Why Fine-Grained Language is the Missing Link in Robot Instruction
FineVLA is reshaping the way robots follow human commands by filling in the gaps left by vague instructions. It uses fine-tuned data to boost robot efficiency and precision.
Robots following human instructions is nothing new. But what's been lacking is the nuance in those instructions. Vision-Language-Action (VLA) models have been skating by with broad, goal-level language, often leaving out critical execution details. Enter FineVLA, the major shift that’s filling in those blanks.

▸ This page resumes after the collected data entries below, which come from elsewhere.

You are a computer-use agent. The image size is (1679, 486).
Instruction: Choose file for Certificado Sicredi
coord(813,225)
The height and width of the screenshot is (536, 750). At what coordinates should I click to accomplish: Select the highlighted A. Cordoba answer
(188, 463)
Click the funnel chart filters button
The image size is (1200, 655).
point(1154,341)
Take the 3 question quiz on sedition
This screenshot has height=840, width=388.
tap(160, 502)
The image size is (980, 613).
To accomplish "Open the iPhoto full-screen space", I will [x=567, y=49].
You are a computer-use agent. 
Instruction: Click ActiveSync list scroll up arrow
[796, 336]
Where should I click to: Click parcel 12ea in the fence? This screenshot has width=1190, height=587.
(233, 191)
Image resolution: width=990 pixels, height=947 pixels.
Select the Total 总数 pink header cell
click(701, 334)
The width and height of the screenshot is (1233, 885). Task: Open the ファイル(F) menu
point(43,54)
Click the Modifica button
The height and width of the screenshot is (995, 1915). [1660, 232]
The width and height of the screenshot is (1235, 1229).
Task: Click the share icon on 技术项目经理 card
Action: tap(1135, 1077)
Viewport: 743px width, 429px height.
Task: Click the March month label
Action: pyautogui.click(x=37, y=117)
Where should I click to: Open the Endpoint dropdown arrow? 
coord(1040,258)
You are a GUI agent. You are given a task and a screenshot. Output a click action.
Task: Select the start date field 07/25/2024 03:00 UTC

Filling the Instruction Gap
Picture this: you've got a robot, and it knows the 'what' of the task but not the 'how'. That's where FineVLA steps in. With a reliable framework, FineVLA unifies a staggering 972,247 trajectories from 85,000 tasks across 10 open-source robot datasets. It doesn't stop there. FineVLA-Data, a human-verified dataset, comprises 47,159 fine-grained trajectories. This isn't just numbers. it's precision engineering for robots.
Beyond the Basics
FineVLA doesn't just rest on its laurels. It includes a benchmark of 500 videos, 10,816 atomic facts, and 1,030 VQA questions. That's a heavy arsenal for a robotics-specialized VLM annotator to play with. And yes, it trains a steerable VLA policy with a controlled mix of detailed and goal-level instructions. The results? Fine-grained supervision doesn’t sacrifice the goal. In fact, FG-only approaches improve success rates by +1.4 to +8.1 points.
The Real-World Impact
The mixed instruction approach hits the bullseye at FG:Raw ratios of 1:2 to 1:1, achieving 86.8%/82.5% in RoboTwin simulations and 62.7/100 in real-world dual-arm manipulation. Compare that to the 49.9 of Raw-only instruction, you feel the difference. The fine-grained approach particularly shines in steering control, boosting real-world gains significantly in pose, color, and approach direction. This isn't just theory. it's action.
What’s the Hold Up?
So, why aren't all robots using fine-grained instructions yet? FineVLA's success underscores a big point: vague instructions are yesterday’s news. If robots are to master tasks like humans, they need more than just the 'what'. They need the 'how'. FineVLA is a step in that direction. Are you keeping up?